[Exercise aim]: Give back, word for word, the stretch of lines from the one containing "Given: Expand Total supply details chevron" through the one containing "Looking at the", both ends included. Leave the pictures out of your answer.

[Source records]:

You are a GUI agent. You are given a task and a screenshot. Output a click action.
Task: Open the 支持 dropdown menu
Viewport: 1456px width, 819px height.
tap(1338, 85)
...
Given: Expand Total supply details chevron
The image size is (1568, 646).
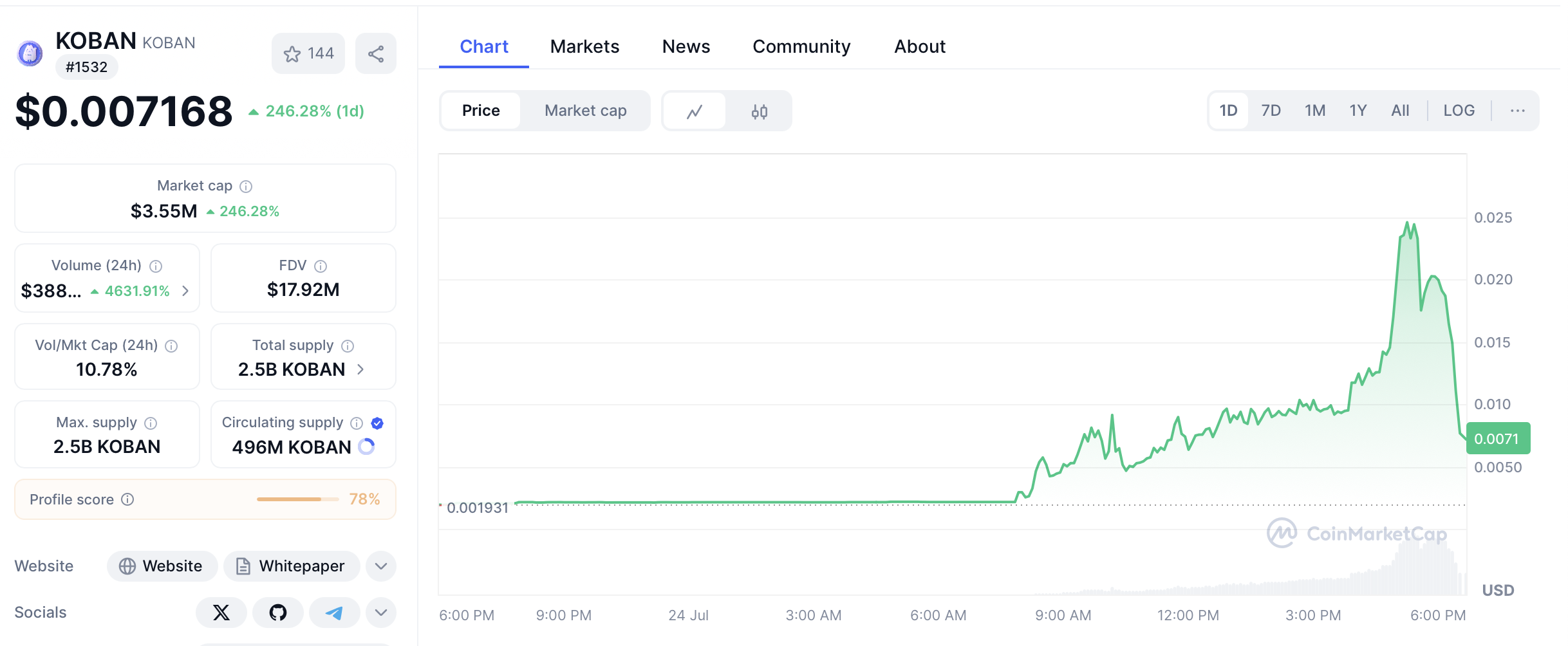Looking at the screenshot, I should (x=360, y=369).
---
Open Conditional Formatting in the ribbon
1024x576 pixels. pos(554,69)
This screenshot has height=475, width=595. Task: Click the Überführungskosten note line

[Output]:
Given: Expand Total supply details chevron
The image size is (1568, 646).
Looking at the screenshot, I should (x=360, y=369).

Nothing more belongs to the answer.